### What the task asks
Pull out the lines from the one containing "Select the K column header in top table" through the final line of the listing below and repeat them exactly. Leave the pictures behind.

### Dataset content
───

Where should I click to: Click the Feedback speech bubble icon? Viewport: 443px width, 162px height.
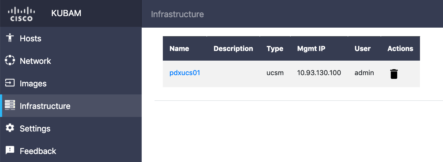point(10,150)
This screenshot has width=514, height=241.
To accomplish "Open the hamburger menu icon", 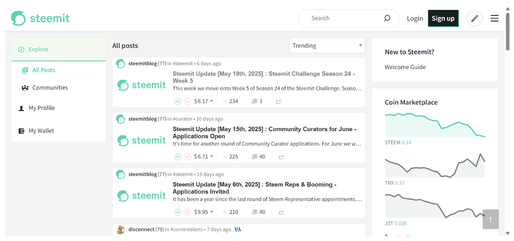I will (x=495, y=19).
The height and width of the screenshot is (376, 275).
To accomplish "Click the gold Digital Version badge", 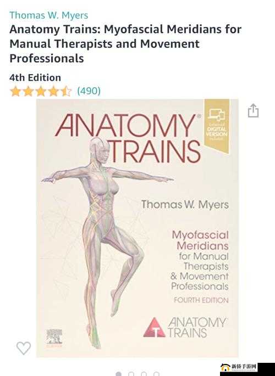I will coord(216,126).
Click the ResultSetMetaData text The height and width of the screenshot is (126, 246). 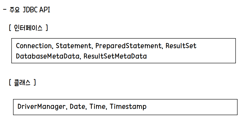tap(115, 56)
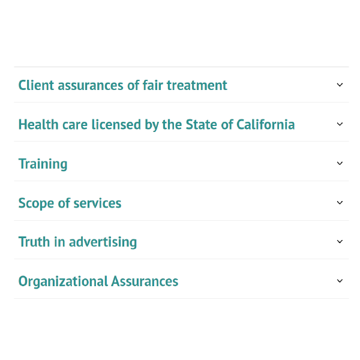Select the Truth in advertising heading
360x360 pixels.
click(x=77, y=242)
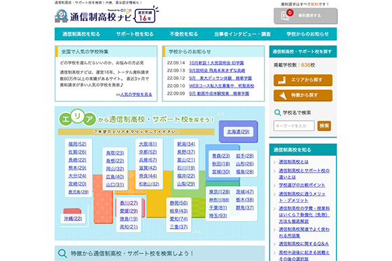Select the 北海道(29) area link
The height and width of the screenshot is (261, 392).
(238, 131)
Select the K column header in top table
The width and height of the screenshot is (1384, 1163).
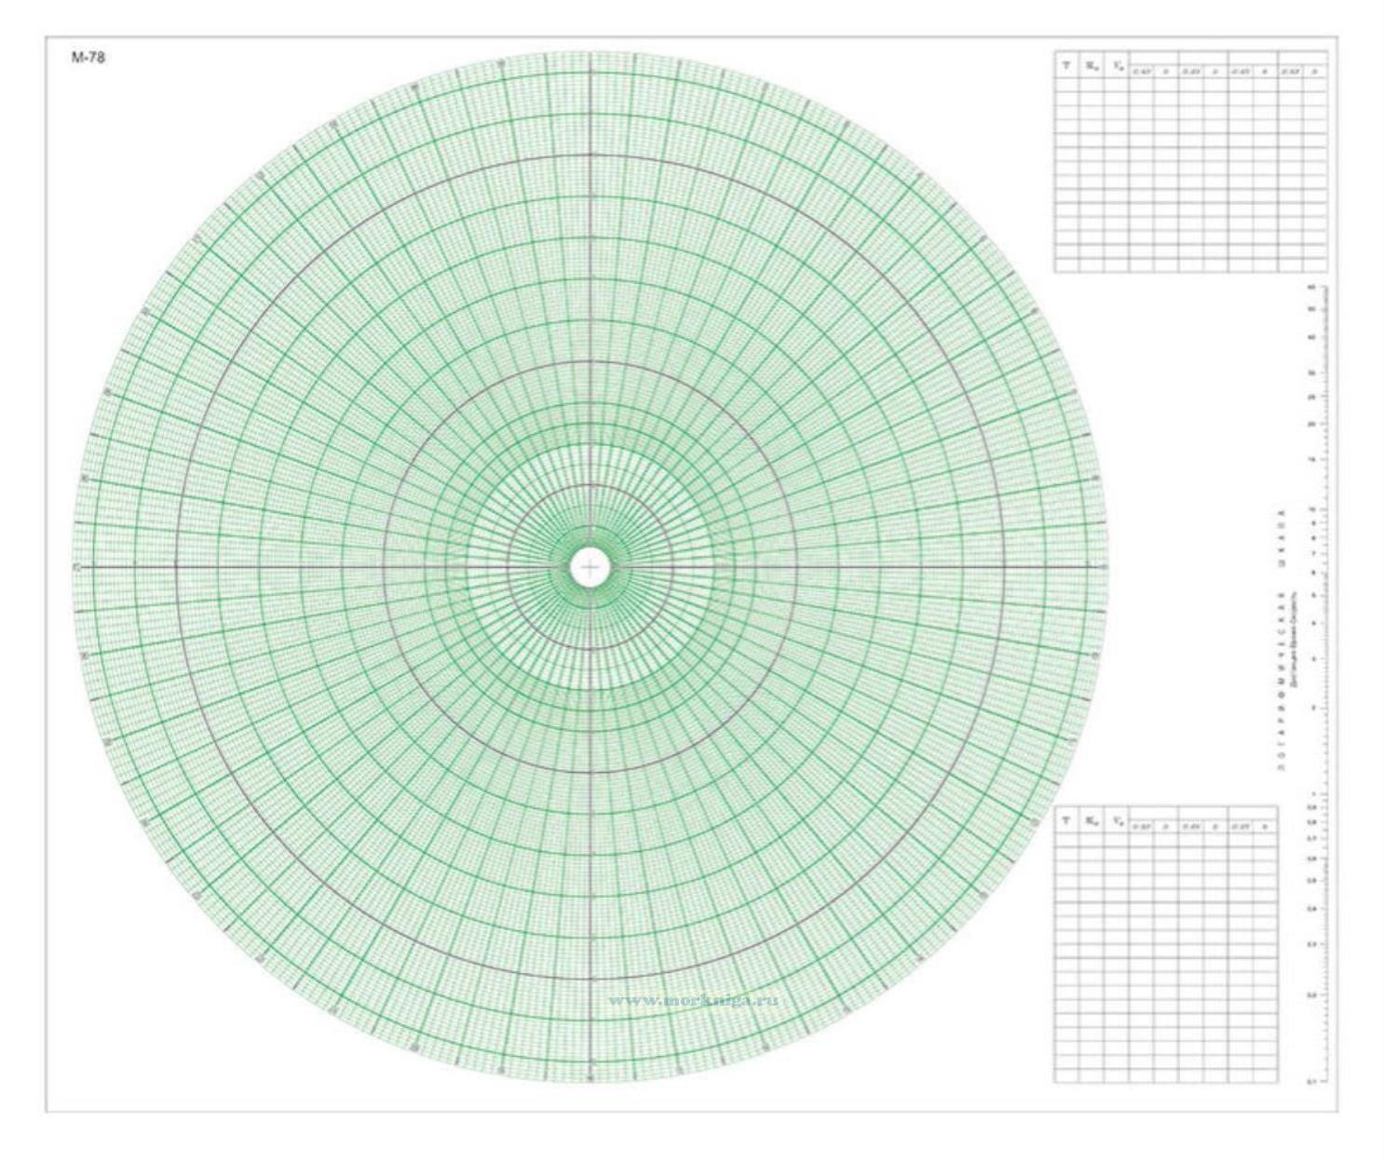[1091, 67]
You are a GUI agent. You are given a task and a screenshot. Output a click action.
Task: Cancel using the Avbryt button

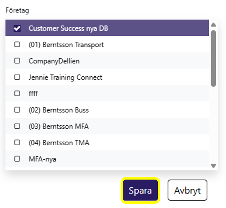[187, 190]
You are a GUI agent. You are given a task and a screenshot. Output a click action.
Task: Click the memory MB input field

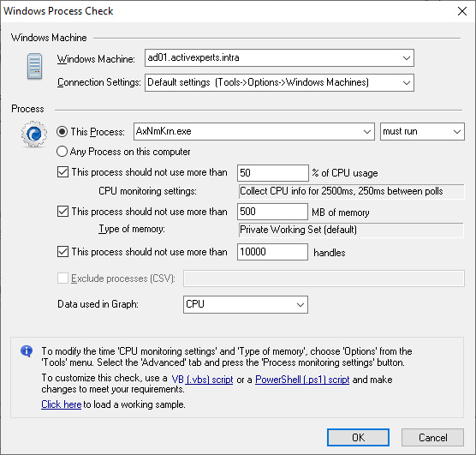272,212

───

### The answer
Select the K column header in top table
The width and height of the screenshot is (1384, 1163).
[1091, 67]
You are a GUI agent. You are given a task and a screenshot. Output a click action.
Task: Cancel using the Avbryt button

[187, 190]
You are a GUI agent. You are given a task and a screenshot. Output a click action.
Task: Click the memory MB input field

272,212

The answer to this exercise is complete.